Due to the classification of the specific vehicles into their vehicle segments, it is also interesting to see that for instance, the vehicles in the E-SUV segment have a higher TCO compared to the formally higher classified F-SUV. This leads to inconsistencies in the comparison of different vehicle segments. However, the full vehicle comparison is not affected by this.
When comparing gasoline and diesel ICEVs, it becomes clear that diesel vehicles are becoming less attractive due to their higher TCO. In most cases, the external cost of diesel vehicles is also higher, mainly due to the higher external cost through air pollution.
Finally, it has to be mentioned once more that this study only includes two FCEV models. This is due to limited availability of FCEVs in the German market. Therefore, the small sample size limits the generalizability of FCEV findings.
5.3. Limitations of This Study
The aim of this investigation was to generate a meaningful comparison between different vehicle segments and drive train types. Since the number of vehicles taken into consideration was larger than most comparable studies, some simplifications and assumptions needed to be made. In addition, problems occurred with data collection and processing.
The first simplification relating to TCO calculation is the focus solely on a single vehicle owner for the whole life cycle of the considered vehicles. In reality, it is more common to resell a new vehicle after a couple of years or buy a used vehicle, respectively. However, taking this into consideration would make the calculations unnecessarily more complex and was therefore neglected. Since the purchase of a used vehicle typically involves a transfer of ownership between two individuals who utilize the vehicle sequentially, the transaction cost constitutes revenue for the seller and an investment for the buyer. Within the TCO calculation for the vehicle, however, the transaction cost does not appear. Further, this study provides a normative rather than descriptive analysis. A rational behavior regarding the decision-making process of the consumer is assumed, while emotional influences to decision-making like range anxiety, status, design or other personal preferences were neglected.
In Germany, a significant percentage of new vehicles is not bought but financed, leased or used as company cars. Although these might be reasonable options for owners, this would further complicate the calculations performed within this study. Changing interest rates or sales statistics of an individual car dealership can greatly influence the outcome and are not representative. Thus, this investigation only considered full vehicle purchase. Vehicle depreciation is often used to calculate a residual value of a vehicle at any given time. Since this study performs a TCO investigation, the residual value at the end-of-life of each vehicle is zero, with the exception of the battery pack. Changes in technology can influence the purchase prices dramatically. For instance, new battery chemistries can lead to lower manufacturing costs of BEVs and increasingly strict exhaust gas regulations will certainly cause higher development and manufacturing costs for ICEVs. However, since this investigation assumes a vehicle purchase in 2023, new technologies do not affect the outcomes of this study.

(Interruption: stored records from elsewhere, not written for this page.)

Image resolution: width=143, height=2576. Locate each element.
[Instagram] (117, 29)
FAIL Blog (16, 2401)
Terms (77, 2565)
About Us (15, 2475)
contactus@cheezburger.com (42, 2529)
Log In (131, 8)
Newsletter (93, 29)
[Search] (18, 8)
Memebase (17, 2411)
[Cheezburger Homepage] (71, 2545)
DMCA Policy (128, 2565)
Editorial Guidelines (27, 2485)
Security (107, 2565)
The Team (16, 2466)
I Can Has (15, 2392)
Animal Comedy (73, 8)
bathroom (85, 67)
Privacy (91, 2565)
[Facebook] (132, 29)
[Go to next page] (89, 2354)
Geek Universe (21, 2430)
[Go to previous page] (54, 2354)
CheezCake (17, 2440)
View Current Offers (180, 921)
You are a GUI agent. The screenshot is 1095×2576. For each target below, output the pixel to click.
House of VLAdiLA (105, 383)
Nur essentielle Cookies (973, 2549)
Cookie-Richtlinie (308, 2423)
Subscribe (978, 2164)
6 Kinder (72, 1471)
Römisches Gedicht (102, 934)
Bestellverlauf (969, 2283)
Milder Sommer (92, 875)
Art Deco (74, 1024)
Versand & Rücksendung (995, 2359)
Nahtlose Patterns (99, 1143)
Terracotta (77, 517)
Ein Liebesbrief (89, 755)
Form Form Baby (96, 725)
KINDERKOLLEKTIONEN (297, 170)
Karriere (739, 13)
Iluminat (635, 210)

Within this investigation, the external cost due to air pollution was generalized for the different vehicle types. In reality, each vehicle has its own pollution values but the individual measurement and interpretation would exceed the scope of this paper. In the German registration documents, a noise value is given for all vehicles, but the value is measured under unusual circumstances, being full-power acceleration. Within the environmental damages, no further investigations were performed or considered. Although there is severe environmental destruction due to raw material production, only the GHG emissions can reliably be used for this study.
The lifetime of the vehicles under consideration is estimated to be similar, with an assumption of 16 years. At this time, it is not yet foreseeable whether the majority of BEVs will last this long without major repairs within the drive train. However, there are already occasional reports of BEVs with extraordinarily high mileage and studies that suggest a very long cycle life of Li-Ion batteries, as described in
Section 3.2.1. In Addition, ICEVs often need repairs on major drive train components before they are finally decommissioned. This was also neglected due to uncertainty. For FCEVs, it is unclear whether important components like the fuel cell stack will work properly without any repairs until the vehicles’ EoL. Given these arguments, it is reasonable to conduct the calculations as described. Nevertheless, the time horizon of vehicle usage may not correspond to consumers’ actual decision-making horizon.

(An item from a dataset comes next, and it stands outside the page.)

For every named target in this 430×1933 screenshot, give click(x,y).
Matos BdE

Another limitation of this study is the uncertainty of vehicles’ usage profiles. While the calculations are based on the vehicles’ fuel and energy consumptions as well as emissions determined with the WLTP, real-world values can differ largely depending on e.g., the type of driver, location of utilization etc. For instance, the impact of one-time costs as well as reoccurring costs is smaller with increased yearly mileage. Similarly, external costs of ICEVs are increased with total distance traveled, since the emission cost is the largest external cost component. While this is also the case with electrified vehicles, the quantitative effect is not as pronounced.
Within the external cost calculations, loss of potential working time due to congestion and charging time was not considered, since a reliable data acquisition is too complex and too many factors influence this value. Furthermore, the use of company profits e.g., for social purposes or for unethical investments was not further investigated.
Vehicle purchase prices, purchase bonuses, etc. are under constant change at this time. In addition, fuel and electricity prices are volatile and greatly influence the results of this investigation. Although the prices are modeled in respect to their development over the past decades and include future predictions in taxation, it is uncertain how they will change over the time horizon in question. On average, the fuel and electricity costs are responsible for 26.5% of the vehicles’ TCO, ranging from 13.3% to 44.0%. An error of 20% within the fuel and energy price prediction would therefore only lead to an average TCO increase of 5.3%. Since fuel and electricity tax is dependent on the respective price, external costs are also impacted by any changes. However, the taxes are only a fraction of the consumer prices. As we have seen in the past, unusual price increases generally affect all energy sources in a similar order of magnitude.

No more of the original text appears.